TAMs are critical immune infiltrates in CRC. In general, they can be classified into two pools, namely, M1- and M2-like TAMs.45 While M1-like TAMs promote antitumor immune responses by regulating antigen presentation and secreting proinflammatory cytokines,46 M2-like TAMs promote tumor progression by inducing tumor growth, invasion, vascularization, and immune escape.47-51 The infiltration of M2-like TAMs in CRC tissue is an adverse prognostic factor for CRC patients.47, 52, 53 Our current study also identified the causative links between ILT5 expression and M2-like TAM infiltration, as illustrated by in vitro and in vivo studies. Since the total CD68+ TAMs was not altered by ILT5 modulation, we proposed that ILT5 might harness the polarization of TAMs towards M2-like phenotype, as revealed by high-resolution transcriptome sequencing of human macrophages.15, 16 These results provide another potential mechanism for ILT5-regulated tumor progression.

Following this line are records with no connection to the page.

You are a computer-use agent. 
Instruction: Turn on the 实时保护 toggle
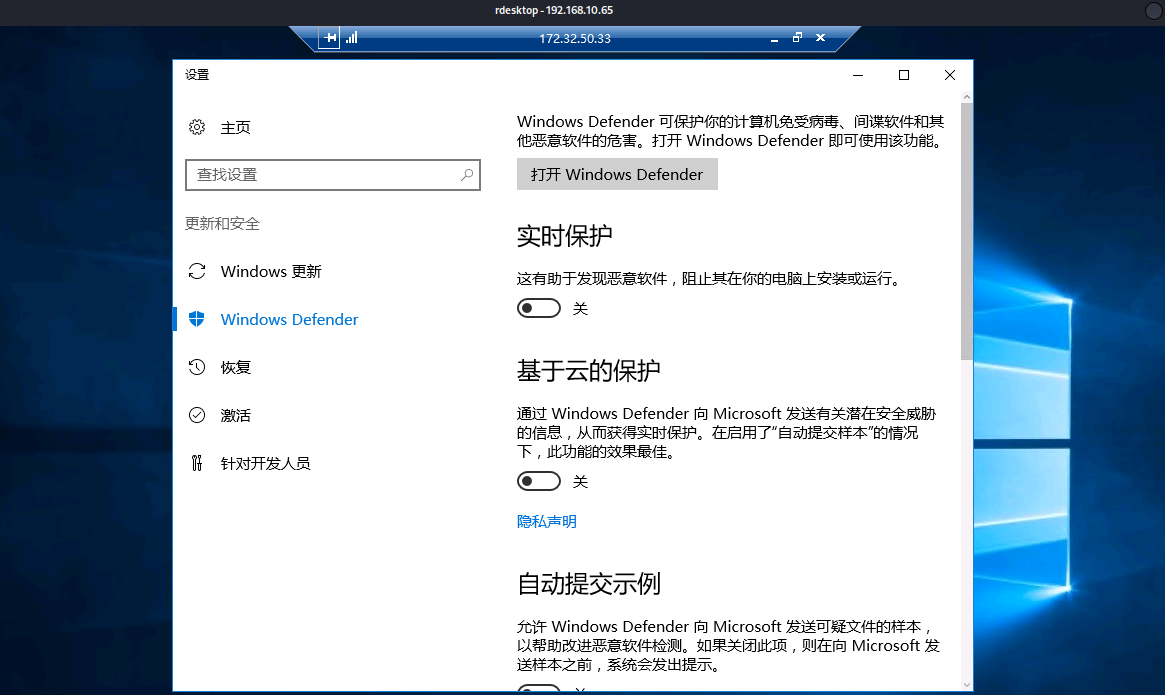point(538,308)
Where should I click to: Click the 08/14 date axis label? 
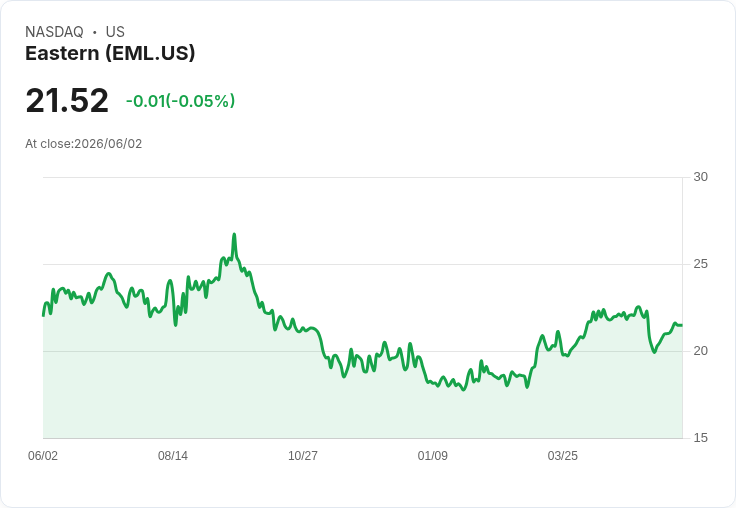click(x=173, y=455)
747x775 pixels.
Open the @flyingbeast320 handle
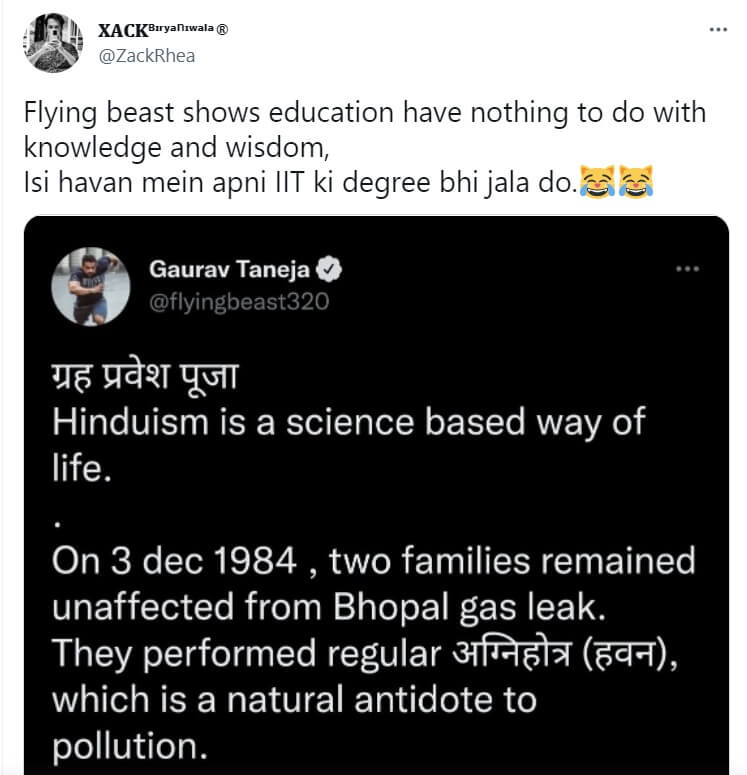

In summary, ILT5 is enriched in CRC cells, functioning as a negative prognostic biomarker. ILT5 inhibits the infiltration of CD3+ and CD8+ T cells and induces M2-like polarization of TAMs, creating immunosuppressive TME for CRC progression. ILT5 is a potential and novel immunotarget for CRC immunotherapy.
ACKNOWLEDGEMENTS
This work was supported by the 70th China Postdoctoral Science Foundation (2021M700054), the Shandong Provincial Natural Science Foundation (ZR202103040716, ZR2019MH042), the National Natural Science Foundation of China (82103340, 81902919), and the Jinan Science and Technology Development Program (201907110).
DISCLOSURE
The authors have no conflict of interest to declare. All authors have read the journal's authorship agreement. The manuscript has been reviewed by and approved by all named authors.